Andreas Margara: Der Amerikanische Krieg. Erinnerungskultur in Vietnam
regiospectra-Verlag, 19,90 Euro
Zwiespalt der Erinnerung
Unsere Erinnerung an den Vietnam-Krieg ist vor allem von US-Kinofilmen geprägt. Doch der "Fall von Saigon" wird von den Vietnamesen 40 Jahre nach Kriegsende als "Befreiung Saigons" gefeiert, erklärt der Historiker Andreas Margara.
"Normalerweise schreiben nach einem Krieg immer die Sieger die Geschichte, im Fall von Vietnam haben die Verlierer die Geschichte geschrieben", sagte der Historiker und Buchautor Andreas Margara im Deutschlandradio Kultur. Dass man über die vietnamesischer Sicht viel weniger wisse, liege daran, dass sich das Land in der Nachkriegszeit stark isoliert habe und außenpolitisch lange wenig präsent gewesen sei. Die Einparteienregierung habe in dieser Zeit ein sehr undifferenziertes Bild des Vietnam-Krieges geprägt, der sehr heroisch dargestellt wurde und als "der große Befreiungskrieg". Die mehr als drei Millionen getöteten vietnamesischen Zivilisten des Krieges würden als "ehrwürdige Opfer" dargestellt.

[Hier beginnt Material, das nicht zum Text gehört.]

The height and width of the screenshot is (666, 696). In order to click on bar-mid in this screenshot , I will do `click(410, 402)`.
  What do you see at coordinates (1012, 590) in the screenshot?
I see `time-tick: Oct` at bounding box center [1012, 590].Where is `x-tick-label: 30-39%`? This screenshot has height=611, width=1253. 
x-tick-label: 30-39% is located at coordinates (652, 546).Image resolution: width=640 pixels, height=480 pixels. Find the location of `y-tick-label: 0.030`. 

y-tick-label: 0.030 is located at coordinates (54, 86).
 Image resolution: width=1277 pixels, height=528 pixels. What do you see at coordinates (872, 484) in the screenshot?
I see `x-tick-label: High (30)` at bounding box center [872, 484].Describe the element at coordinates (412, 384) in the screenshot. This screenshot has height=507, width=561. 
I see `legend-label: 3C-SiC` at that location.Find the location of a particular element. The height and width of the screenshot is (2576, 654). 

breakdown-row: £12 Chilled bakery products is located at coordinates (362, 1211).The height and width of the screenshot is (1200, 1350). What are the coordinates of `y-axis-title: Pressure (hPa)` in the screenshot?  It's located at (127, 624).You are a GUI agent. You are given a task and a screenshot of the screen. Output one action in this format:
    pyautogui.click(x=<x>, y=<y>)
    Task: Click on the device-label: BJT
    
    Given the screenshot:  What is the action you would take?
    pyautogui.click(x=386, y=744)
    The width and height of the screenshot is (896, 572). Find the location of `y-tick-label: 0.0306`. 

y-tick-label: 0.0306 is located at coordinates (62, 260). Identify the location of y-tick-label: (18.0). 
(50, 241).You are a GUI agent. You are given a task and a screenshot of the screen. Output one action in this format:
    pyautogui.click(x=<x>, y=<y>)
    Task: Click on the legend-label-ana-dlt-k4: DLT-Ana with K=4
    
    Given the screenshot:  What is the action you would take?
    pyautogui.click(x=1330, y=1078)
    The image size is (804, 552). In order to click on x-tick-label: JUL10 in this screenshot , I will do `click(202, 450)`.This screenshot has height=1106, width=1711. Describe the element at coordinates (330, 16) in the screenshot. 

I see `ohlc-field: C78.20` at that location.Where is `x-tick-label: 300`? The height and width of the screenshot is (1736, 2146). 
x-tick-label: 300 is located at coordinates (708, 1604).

Da wird nach vorne geblickt
Der Historiker erinnerte daran, dass zwei Drittel der Bevölkerung bereits nach dem Vietnam-Krieg geboren wurden. Das Durchschnittslager liege bei unter 30 Jahren. "Der Großteil hat das selbst nicht mehr erlebt", sagte Margara. "Trotzdem ist jeder seine Eltern- und Großelterngeneration durch den Krieg betroffen und leidet da schon noch drunter." Auf der anderen Seite müsse man auch die Mentalität berücksichtigen. "Da wird nach vorne geblickt", sagte Margara. Das Motto sei "Lebe jetzt" und heutige Vorbilder seien Amerikaner wie Bill Gates und Steve Jobs.
Touristische Angebote für US-Veteranen
Seit der Öffnung des Landes für den Tourismus seit Mitte der 90er-Jahre seien viele US-Veteranen mit ihren Familien zu "healing journeys" nach Vietnam gereist. Sie hätten zeigen wollen, wie es vor Ort aussieht und wo sie gedient hätten. Gerade an Erinnerungsorten im Süden hätten geschäftstüchtige Vietnamesen die Geschichte in einen "kitschigen Kommerz" umgewandelt. Westliche Touristen könnten dort mit einer AK47 und anderen Waffen schießen und realistische Kriegserfahrungen nachspielen.